Neither the bluray nor the HDTV broadcast are reliable in the case of Raiders of the Lost Ark. The HDTV broadcast is sourced from the same master as the 2003 DVD release. Both have a red shifted bar sequence, although the bluray is worse, while the evidence seems to show the theatrical version has no red shift at all. The bluray’s colors are warmer than the HDTV version, but they’re also orange and teal, which seems more in line with the current trend in color grading, than any desire to reproduce the theatrical color timing.
Both Jurassic Park 3D and Raiders BD has the same colour grading with a red tint. This is because they wanted to match the projected image of a 35mm release print and the original warm photochemical timing. However, I think they went overboard with the red tone. The HDTV source if it’s warmed slightly and shifted a bit to the green side will perhaps closely match the print colours, based on the 35mm stills I saw here. Again, the colours on a print look different when projected with the proper bulb brightness. So, I don’t think it’d have looked as red as the BD has it.

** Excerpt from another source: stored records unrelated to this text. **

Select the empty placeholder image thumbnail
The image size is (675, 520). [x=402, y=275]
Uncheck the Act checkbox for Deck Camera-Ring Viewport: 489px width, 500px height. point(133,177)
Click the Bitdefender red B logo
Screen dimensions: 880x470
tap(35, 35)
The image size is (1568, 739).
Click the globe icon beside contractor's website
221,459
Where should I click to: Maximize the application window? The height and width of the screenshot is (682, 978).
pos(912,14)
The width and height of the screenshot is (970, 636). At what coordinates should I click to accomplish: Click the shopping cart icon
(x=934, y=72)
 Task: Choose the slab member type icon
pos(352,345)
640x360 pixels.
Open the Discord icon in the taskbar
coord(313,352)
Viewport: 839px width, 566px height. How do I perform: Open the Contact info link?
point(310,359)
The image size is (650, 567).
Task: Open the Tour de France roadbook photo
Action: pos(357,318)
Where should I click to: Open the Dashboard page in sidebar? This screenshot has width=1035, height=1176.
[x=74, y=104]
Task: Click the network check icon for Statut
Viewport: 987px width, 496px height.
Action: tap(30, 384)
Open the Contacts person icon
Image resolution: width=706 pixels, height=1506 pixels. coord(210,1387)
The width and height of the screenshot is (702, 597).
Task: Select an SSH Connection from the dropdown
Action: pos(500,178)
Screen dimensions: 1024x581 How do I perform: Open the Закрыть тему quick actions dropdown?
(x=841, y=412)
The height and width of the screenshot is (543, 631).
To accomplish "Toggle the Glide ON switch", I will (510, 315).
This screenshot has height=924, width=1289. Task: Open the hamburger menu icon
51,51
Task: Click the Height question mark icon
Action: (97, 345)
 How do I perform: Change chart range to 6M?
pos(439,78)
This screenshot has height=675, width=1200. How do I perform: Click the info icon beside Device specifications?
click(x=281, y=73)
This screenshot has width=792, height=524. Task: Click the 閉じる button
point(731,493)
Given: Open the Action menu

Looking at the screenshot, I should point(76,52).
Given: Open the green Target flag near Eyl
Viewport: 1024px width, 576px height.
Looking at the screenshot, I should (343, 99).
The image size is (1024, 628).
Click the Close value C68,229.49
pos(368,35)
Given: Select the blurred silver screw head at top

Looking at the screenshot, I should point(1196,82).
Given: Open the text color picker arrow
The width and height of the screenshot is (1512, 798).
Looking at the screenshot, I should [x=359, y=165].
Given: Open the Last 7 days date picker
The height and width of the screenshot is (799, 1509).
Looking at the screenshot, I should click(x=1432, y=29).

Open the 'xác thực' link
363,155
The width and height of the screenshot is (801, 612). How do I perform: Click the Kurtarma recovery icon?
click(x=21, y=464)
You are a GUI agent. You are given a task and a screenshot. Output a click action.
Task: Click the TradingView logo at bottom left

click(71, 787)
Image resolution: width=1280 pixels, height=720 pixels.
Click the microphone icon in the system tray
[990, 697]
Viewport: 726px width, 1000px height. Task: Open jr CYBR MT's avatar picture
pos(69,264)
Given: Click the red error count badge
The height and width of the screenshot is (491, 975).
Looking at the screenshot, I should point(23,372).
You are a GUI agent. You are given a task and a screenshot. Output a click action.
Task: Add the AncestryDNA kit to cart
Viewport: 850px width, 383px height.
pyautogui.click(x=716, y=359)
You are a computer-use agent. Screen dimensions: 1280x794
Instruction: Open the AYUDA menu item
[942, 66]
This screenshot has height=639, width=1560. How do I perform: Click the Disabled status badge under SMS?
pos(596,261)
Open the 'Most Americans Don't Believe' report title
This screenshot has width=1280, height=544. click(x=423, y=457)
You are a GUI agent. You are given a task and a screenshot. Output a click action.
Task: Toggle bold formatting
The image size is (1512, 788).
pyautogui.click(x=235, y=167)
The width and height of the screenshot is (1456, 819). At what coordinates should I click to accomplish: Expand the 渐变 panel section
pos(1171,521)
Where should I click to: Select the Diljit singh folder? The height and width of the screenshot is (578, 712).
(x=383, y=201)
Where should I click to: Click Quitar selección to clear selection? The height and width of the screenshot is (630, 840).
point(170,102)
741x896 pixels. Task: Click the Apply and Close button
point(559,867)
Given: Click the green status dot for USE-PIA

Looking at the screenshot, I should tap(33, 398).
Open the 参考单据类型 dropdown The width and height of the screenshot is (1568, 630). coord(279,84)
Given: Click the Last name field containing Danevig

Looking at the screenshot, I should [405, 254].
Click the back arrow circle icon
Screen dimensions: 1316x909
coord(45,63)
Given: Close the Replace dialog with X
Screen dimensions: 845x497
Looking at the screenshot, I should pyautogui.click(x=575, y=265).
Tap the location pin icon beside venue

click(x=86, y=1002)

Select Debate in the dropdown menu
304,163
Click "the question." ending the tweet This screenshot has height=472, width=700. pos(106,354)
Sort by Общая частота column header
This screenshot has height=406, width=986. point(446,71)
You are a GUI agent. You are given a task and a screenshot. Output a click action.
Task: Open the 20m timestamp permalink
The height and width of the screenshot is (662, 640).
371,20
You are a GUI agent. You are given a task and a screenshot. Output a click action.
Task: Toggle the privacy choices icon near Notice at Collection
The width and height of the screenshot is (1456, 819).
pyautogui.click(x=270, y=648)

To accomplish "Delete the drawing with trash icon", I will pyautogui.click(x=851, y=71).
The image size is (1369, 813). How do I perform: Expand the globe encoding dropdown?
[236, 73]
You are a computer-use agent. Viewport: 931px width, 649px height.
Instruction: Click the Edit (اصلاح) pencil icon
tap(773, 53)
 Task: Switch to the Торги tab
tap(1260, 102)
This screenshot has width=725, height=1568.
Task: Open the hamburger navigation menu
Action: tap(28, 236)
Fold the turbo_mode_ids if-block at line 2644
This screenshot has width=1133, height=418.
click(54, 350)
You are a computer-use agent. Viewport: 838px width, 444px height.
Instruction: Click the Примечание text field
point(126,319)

The thing is that the bluray is shifted towards orange on the whole, but the bar fight scenes take the red shift to a whole other level, that cannot be explained by a slightly warmer tone. This probably is a delibirate artistic choice, and it clearly contradicts the statements by Paramount, that claim the bluray has the theatrical color timing, which in fact has more of a red shift in this scene than the WOWOW.
Didn’t the Bluray restore certain elements that were “fixed” in earlier releases such as the WOWOW? I’m talking about things like the matte lines around the sea-plane. If so then it would be better to use the Bluray as the source for a regrade.
Yes, certain changes were reversed for the bluray, but other things were changed in stead, like adding a light above Indy and Marion when the arc was opened. On the whole the WOWOW has more detail, and less black crush, and blown out whites, so the WOWOW is the better candidate for a regrade. However, since we have both available, I will go for the best of both worlds. In principle the WOWOW will be the main source, but I will use the bluray for those scenes that had been digitally altered to create the master used for the WOWOW.
Can you show a comparison with the VHS for the above shot?
The VHS clip sadly does not include this frame.
Yeah, I figured it was a longshot.
Regarding the WOWOW adjusted to match the VHS, I just wanted to mention that I ran that image through Photoshop’s auto color filter (to remove the blue) plus a saturation boost and then it looked like it fit right in with those WOWOW shots that didn’t have the red tint you posted on the previous page.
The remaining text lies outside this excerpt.